One case solved. Selanjutnya, apakah ada hal yang menarik dan unik terkait perkembangan e-Commerce pada masa pandemi ini? Jawabannya, tentu saja ada. Kalau tadi kita berbicara pada wilayah general tentang pemanfaatan teknologi pada bidang ekonomi melalui e-Commerce yang sedari awal sudah ada bahkan sebelum pandemi bermulai.
Sekarang pertanyaannya adalah bagaimana para pelaku usaha kecil yang tidak menggunakan salah satu e-Commerce di atas dalam menjalankan bisnisnya, lalu bagaimana mereka bersaing dengan gerombolan pelaku usaha lainnya? Jawabannya adalah mereka membentuk pasar dan melayani pangsa pasar mereka melalui media sosial.
Untuk beberapa orang, memulai usaha melalui e-Commerce seperti Shopee dan kerabatnya adalah hal yang sulit untuk dilakukan karena persyaratannya yang dinilai ribet.
Maka, sebagian pelaku usaha mencari jalan singkat dengan menjajakan bisnisnya melalui media sosial seperti Facebook dan Instagram. Menjalankan bisnis melalui media sosial seperti Facebook dan Instagram dinilai mampu menarik minat dan atensi, karena sebagian waktu manusia pada masa pandemi sekarang ini dihabiskan dengan berselancar di antara media sosial tersebut. Jadi, secara tidak langsung dengan adanya aktivitas tersebut, maka market terbentuk dengan sendirinya.
Terlebih lagi di masa pandemi ini masyarakat menjadi sangat konsumtif dan 'lapar mata' ketika melihat sesuatu yang baru. Maka, untuk memuaskan sifat konsumtif masyarakat inilah para pelaku usaha mulai menciptakan ide bisnis yang easy to do dan jangkauannya luas.
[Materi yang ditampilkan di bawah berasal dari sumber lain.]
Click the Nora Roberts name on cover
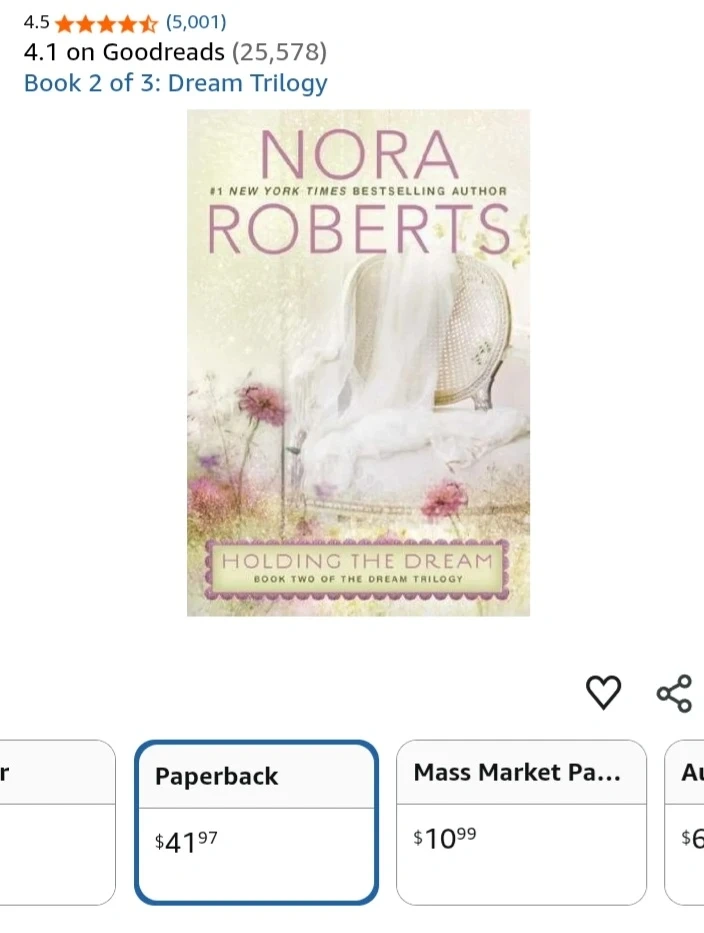This screenshot has height=933, width=704. point(358,192)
Market yang terbentuk melalui media sosial ini biasanya nemiliki cakupan yang lebih kecil namun lebih mudah dijalankan, terlebih lagi untuk para pelaku usaha yang tidak terlalu melek teknologi e-Commerce terbaru.
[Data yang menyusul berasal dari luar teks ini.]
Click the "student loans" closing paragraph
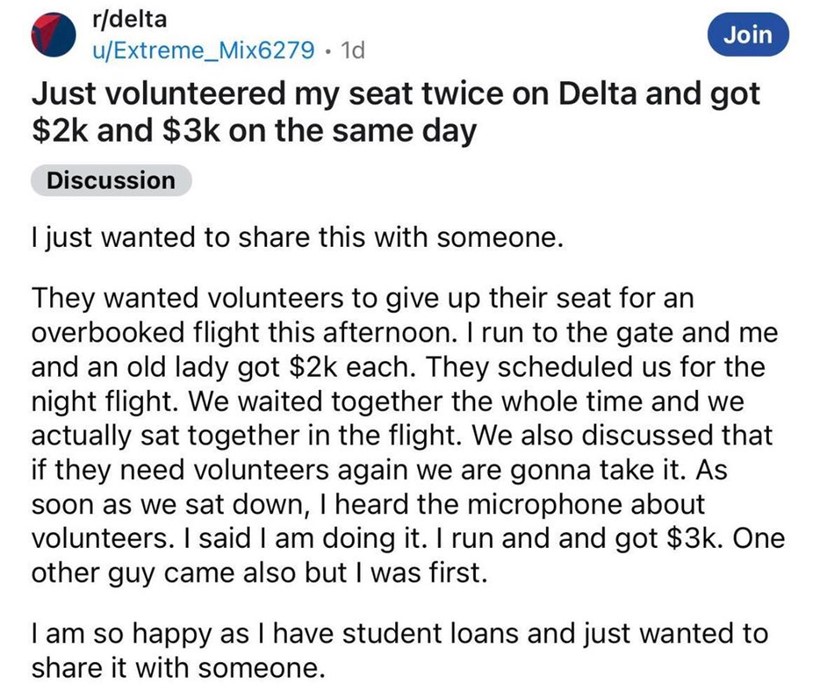 tap(400, 651)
Contoh target market yang terbentuk melalui media sosial ini biasanya para ibu-ibu dan bapak-bapak, dan jenisnya juga sederhana seperti makanan home made dan berbagai perlengkapan rumah tangga. Dikarenakan cakupan market ini terbilang sempit dan tebatas hanya pada satu wilayah, maka hal yang terbilang unik adalah layanan delivery yang ditawarkan para pelaku usaha dalam menggaet konsumen. Terlebih lagi anjuran social distancing dan work from home yang digalakkan pemerintah membuat market ini semakin menjamur dan diminati berbagai kalangan.